EXCERPT PROVIDED:
Understanding The Currency Futures Market

By Robert MacGuffie

The currencies futures market is also known as the foreign exchange market as well as the FX market and the forex market. The modern currency futures market was formed in the early 1970’s and is over thirty years old. The forex market is not based on any investing in any one business or company stock, but in the trading and selling of currencies. Trading the discrepancies in value that occur between two or more nations with different currencies is at the heart of this market.

The daily turnover in the forex market is estimated at $3.98 trillion. This amount is much higher than the money traded daily on the stock market of any one country. When you trade in the forex market you are involved in a worldwide enterprise that involves governments and banks as well as speculators and hedge fund managers.

DATASET EXCERPTS:
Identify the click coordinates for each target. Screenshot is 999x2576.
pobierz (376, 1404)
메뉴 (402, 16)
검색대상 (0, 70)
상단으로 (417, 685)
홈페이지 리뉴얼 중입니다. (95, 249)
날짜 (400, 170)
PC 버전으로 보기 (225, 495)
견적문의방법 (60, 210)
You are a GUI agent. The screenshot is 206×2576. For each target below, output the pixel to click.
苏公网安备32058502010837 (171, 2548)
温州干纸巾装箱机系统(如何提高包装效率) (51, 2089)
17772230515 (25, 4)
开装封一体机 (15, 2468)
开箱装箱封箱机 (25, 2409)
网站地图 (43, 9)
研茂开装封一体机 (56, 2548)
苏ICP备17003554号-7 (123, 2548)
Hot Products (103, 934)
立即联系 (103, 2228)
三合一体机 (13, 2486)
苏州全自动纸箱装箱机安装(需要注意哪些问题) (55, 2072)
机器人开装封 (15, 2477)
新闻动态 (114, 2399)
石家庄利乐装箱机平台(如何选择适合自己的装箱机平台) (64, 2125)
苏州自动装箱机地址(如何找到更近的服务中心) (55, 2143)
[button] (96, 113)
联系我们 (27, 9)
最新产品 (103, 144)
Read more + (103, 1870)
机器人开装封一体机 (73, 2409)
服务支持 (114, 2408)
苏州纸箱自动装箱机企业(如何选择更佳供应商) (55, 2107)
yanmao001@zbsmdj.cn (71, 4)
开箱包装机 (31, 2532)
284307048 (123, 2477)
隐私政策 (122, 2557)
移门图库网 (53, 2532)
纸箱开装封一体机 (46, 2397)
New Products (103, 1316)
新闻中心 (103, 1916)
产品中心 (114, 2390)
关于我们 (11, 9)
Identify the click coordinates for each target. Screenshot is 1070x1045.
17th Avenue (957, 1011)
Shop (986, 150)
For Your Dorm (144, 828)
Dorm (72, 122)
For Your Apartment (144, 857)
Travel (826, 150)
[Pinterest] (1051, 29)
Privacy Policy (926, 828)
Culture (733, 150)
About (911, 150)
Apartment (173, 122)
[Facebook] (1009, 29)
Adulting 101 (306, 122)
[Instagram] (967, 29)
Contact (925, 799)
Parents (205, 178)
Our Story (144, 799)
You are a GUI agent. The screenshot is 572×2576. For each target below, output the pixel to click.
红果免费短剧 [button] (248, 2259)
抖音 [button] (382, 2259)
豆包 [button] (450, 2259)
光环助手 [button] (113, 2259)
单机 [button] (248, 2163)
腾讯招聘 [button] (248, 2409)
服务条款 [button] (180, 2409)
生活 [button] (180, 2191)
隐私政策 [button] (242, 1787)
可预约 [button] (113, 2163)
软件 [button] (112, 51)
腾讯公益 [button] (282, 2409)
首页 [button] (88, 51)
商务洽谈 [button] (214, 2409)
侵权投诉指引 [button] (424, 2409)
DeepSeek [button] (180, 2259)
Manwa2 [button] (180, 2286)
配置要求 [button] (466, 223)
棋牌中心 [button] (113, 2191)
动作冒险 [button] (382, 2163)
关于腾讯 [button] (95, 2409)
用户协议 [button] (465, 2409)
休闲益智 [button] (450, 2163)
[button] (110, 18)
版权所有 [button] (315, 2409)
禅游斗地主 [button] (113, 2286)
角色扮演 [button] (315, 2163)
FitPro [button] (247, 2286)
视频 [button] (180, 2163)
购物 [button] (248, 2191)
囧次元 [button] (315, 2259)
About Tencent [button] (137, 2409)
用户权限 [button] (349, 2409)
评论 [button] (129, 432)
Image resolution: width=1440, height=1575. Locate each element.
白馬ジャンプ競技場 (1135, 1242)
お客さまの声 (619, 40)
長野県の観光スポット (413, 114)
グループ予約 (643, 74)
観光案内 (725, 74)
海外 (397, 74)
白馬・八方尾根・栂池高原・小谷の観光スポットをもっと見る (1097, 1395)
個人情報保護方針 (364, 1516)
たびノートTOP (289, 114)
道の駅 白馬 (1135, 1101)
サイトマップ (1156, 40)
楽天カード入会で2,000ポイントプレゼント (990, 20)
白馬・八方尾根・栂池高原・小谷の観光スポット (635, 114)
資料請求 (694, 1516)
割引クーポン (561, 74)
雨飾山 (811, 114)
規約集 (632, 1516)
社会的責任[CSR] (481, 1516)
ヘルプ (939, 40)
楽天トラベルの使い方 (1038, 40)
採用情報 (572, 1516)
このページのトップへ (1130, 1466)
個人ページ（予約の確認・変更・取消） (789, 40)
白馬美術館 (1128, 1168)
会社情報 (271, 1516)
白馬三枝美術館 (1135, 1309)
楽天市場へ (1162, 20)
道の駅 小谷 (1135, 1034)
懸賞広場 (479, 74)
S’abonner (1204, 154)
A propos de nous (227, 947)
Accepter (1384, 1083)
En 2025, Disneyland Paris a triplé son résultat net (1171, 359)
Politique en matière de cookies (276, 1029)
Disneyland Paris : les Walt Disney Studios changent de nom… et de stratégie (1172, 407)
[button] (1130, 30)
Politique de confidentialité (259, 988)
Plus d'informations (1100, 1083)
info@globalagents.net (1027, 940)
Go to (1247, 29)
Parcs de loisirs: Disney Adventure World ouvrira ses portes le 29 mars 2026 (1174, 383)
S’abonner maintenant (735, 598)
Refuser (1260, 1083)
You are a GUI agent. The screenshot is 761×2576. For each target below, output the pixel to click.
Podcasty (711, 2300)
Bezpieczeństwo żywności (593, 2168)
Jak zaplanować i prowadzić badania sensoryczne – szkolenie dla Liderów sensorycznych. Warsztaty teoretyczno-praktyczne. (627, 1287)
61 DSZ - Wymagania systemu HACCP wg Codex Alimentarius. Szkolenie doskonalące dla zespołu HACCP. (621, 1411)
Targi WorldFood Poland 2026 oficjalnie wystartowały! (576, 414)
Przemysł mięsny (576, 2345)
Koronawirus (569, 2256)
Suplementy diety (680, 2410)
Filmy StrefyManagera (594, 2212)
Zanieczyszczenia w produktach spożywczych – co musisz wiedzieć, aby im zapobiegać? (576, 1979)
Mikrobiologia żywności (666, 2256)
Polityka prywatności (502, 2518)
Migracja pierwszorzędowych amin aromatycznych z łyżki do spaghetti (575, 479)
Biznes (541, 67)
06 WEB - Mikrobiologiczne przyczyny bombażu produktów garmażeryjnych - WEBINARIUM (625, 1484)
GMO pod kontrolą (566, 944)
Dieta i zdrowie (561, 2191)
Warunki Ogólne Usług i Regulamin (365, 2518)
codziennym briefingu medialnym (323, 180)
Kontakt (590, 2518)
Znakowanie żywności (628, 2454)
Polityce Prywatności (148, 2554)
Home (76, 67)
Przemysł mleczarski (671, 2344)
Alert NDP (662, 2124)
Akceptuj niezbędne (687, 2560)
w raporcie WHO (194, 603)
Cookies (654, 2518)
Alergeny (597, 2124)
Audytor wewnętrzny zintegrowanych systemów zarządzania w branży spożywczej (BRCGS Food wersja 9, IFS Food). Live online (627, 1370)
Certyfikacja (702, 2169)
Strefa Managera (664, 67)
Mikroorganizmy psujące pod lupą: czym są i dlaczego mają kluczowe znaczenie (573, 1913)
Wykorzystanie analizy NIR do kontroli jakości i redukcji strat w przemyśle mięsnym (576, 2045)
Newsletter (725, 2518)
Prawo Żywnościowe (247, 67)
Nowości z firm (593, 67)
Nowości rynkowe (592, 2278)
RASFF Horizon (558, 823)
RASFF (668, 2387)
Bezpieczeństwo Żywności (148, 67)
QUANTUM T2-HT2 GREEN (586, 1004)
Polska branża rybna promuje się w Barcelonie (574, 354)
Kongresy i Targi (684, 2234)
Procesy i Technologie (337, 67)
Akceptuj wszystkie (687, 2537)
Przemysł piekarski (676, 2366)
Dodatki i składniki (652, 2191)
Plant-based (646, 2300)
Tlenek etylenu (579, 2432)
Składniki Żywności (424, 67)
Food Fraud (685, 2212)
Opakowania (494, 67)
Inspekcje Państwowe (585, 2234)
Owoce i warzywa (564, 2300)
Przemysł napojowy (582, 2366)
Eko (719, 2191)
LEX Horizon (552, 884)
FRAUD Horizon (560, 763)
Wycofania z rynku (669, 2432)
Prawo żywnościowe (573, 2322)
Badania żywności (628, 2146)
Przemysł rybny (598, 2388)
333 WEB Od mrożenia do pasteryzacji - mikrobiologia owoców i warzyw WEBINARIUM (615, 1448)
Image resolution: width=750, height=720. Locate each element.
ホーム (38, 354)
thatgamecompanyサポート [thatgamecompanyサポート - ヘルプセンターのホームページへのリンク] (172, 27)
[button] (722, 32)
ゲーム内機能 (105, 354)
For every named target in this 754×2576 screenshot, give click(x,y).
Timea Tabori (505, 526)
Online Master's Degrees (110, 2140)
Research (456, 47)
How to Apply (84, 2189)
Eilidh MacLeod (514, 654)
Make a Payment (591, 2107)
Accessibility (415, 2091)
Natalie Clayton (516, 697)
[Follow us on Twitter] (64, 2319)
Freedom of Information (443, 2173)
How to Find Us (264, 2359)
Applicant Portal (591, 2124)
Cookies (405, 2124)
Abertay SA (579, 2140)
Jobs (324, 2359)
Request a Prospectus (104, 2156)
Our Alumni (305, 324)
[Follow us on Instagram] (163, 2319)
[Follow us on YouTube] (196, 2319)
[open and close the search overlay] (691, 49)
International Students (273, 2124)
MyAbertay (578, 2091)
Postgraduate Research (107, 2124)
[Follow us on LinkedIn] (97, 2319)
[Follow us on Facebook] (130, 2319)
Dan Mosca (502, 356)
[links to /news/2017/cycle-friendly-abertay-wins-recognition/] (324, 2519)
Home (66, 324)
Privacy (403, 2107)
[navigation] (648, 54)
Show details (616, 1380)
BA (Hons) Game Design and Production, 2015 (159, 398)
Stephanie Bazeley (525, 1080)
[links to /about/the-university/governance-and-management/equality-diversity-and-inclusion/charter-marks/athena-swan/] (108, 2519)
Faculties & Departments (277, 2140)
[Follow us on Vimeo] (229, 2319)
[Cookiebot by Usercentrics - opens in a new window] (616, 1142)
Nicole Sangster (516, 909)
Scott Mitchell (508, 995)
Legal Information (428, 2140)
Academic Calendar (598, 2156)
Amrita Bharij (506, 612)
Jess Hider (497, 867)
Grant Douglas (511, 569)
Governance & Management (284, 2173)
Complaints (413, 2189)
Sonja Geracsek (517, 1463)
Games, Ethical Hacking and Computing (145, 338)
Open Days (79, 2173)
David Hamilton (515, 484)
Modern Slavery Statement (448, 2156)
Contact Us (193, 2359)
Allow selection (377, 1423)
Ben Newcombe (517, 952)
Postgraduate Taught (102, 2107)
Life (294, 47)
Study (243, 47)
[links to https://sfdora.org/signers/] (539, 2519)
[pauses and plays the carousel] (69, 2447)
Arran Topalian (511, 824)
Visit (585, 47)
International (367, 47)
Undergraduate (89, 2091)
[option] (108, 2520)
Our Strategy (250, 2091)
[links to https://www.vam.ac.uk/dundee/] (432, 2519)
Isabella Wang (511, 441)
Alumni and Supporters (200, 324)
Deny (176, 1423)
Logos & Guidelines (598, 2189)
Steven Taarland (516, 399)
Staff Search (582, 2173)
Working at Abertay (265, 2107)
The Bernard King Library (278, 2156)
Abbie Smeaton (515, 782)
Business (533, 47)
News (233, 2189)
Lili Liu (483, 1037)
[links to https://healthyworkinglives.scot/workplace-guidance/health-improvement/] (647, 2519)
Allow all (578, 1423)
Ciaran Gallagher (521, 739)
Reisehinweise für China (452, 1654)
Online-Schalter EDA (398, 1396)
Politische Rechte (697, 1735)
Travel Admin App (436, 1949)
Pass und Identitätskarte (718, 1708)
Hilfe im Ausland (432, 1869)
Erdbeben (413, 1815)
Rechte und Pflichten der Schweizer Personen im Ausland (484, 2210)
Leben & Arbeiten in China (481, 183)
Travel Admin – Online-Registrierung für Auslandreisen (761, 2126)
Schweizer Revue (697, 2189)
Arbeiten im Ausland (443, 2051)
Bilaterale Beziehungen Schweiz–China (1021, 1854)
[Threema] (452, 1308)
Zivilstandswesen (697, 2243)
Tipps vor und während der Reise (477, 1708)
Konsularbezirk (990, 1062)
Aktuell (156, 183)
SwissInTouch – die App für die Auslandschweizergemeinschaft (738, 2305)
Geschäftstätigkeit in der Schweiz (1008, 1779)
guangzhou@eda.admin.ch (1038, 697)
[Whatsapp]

WORK TO DO:
(A) According to the article on the currency futures market, which participants take part in the worldwide forex enterprise? Name each one.
(B) Extend the article on the currency futures market with a further passage, starting after its final sentence.
The records have no connection to the article on the currency futures market.

TASK ANSWERS:
(A)
- Governments
- Banks
- Speculators
- Hedge fund managers

(B)
What is bought and sold on in the currency futures market can be easily liquidated. In the global forex market there are large numbers of buyers and sellers who are willing to trade a particular position and your investment can be turned into cash fairly quickly. A large, global trading volume, high liquidity and 24 hour trading access help to make the FX market extremely popular.

The currency futures market is divided into levels of accessibility. The top tier is known as the interbank market, which is made up of the biggest commercial banks and financial institutions. This top position represents over 50% of the FX market. At this level the spreads between the bids and ask prices are very precise and the divergences are not shared with the investors in the lower tiers.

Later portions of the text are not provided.